As set out in the body of the Policy disclosures can be made anonymously.Such disclosures are still capable of being protected under the Corporations Act and Tax Act.
7.10 No immunity
The protections mentioned above do not grant immunity for any misconduct a whistleblower may have engaged in that is revealed in their disclosure.
8 Our Roles & Responsibilities
The roles within EG Australia's Speak-Up program are summarised in the table below.
|Program owner||GC and CPO||The GC and CPO jointly oversee the Speak Up program.|
|Whistleblower Protection Officer||EG Australia will appoint a senior manager as the Whistleblower Protection Officer||The Whistleblower Protection Officer is a senior member of management and will be independent of the investigation process and equipped to review or escalate the whistleblower's concerns.|
|Day-to-day manager||CPO||The day-to-day manager views incoming anonymous reports, assigns these reports to case managers, and manages them as they conduct investigations. This person is the first line of escalation and works collaboratively with case managers to ensure anonymous reports are heard and acted upon.|
|Case manager||The GC will assign an independence case manager to investigate a whistleblower report.||Case managers are assigned anonymous reports and their role is to investigate these reports. This includes interacting and asking questions of informants, as well as using the information provided to investigate the report submitted. Their investigation can be internal or external to the organisation depending on what was documented in the report. Their goal is to gather the facts and put forth a final report to management on what happened and what action they feel needs to take place.|
|People & Culture team||Colleagues from people and culture assist in the management of the external Speak Up provider and may be called upon to provide advice and guidance during any investigation.
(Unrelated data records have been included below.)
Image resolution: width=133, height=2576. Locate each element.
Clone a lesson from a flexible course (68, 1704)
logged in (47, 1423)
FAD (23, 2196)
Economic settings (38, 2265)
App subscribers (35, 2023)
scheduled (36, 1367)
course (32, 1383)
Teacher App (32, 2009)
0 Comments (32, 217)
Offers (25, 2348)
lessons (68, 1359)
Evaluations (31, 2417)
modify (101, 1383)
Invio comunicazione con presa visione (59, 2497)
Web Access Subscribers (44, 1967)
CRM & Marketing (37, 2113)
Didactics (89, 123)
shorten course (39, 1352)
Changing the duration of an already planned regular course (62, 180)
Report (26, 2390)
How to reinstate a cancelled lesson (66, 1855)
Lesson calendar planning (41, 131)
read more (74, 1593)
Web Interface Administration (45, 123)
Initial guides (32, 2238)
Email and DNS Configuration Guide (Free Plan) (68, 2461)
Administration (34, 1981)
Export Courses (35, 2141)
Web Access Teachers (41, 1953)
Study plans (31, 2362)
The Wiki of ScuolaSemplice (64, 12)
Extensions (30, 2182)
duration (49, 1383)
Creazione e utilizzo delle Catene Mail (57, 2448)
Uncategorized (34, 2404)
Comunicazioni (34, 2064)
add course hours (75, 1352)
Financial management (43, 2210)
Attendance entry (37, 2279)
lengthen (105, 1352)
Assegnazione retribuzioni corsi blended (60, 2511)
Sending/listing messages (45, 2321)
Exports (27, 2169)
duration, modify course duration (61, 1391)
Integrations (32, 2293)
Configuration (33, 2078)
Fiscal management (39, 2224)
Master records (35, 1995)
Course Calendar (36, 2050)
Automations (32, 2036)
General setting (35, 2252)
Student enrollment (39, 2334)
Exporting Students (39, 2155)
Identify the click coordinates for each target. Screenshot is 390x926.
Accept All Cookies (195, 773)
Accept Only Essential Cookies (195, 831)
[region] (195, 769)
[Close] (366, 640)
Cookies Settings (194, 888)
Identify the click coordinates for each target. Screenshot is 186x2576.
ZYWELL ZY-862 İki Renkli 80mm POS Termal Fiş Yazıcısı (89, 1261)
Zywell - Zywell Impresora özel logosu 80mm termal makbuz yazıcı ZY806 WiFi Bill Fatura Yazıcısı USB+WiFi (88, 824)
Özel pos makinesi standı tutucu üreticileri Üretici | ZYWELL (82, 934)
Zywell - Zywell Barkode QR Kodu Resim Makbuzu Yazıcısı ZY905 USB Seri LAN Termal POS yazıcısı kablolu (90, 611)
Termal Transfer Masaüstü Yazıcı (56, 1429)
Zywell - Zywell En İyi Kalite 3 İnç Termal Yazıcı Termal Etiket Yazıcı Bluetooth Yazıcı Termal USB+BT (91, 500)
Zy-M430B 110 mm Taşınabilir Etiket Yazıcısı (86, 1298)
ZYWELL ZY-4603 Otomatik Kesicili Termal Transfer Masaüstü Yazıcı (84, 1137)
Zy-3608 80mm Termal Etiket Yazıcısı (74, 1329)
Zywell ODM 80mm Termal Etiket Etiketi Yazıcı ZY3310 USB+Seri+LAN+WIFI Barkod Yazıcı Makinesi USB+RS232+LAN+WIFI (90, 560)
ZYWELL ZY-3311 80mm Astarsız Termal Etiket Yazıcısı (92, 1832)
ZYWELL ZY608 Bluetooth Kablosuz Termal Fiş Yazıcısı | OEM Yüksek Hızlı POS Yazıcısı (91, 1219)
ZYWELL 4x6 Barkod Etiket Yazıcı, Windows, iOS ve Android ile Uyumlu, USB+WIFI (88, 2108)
The Speak Up program leverages their expertise and acumen to ensure EG Australia are using HR best practices during investigations and we are treating all team members fairly.|
The GC will convene a Speak Up Committee every 6 months (or on an as-needs basis) to review a sample of allegations, to ensure consistency of resolution and make recommendations as to improvement opportunities relating to the operation of the Speak Up program more broadly. The committee will comprise of the GC, CPO and other senior leaders.
The Board of EG will receive an update on six monthly intervals on EG Australia’s Speak Up program. The Board at any time can ask about anonymous reports, investigations, as well as the state of the program.
This policy will be reviewed regularly and will be made available to EG Australia officers and employees on the intranet and website.
10 What training does EG provide?
General training on how to make reports is available for all employees in our Code of Conduct learning module. Specialist training will be made available for employees who are involved in the process of handling reports.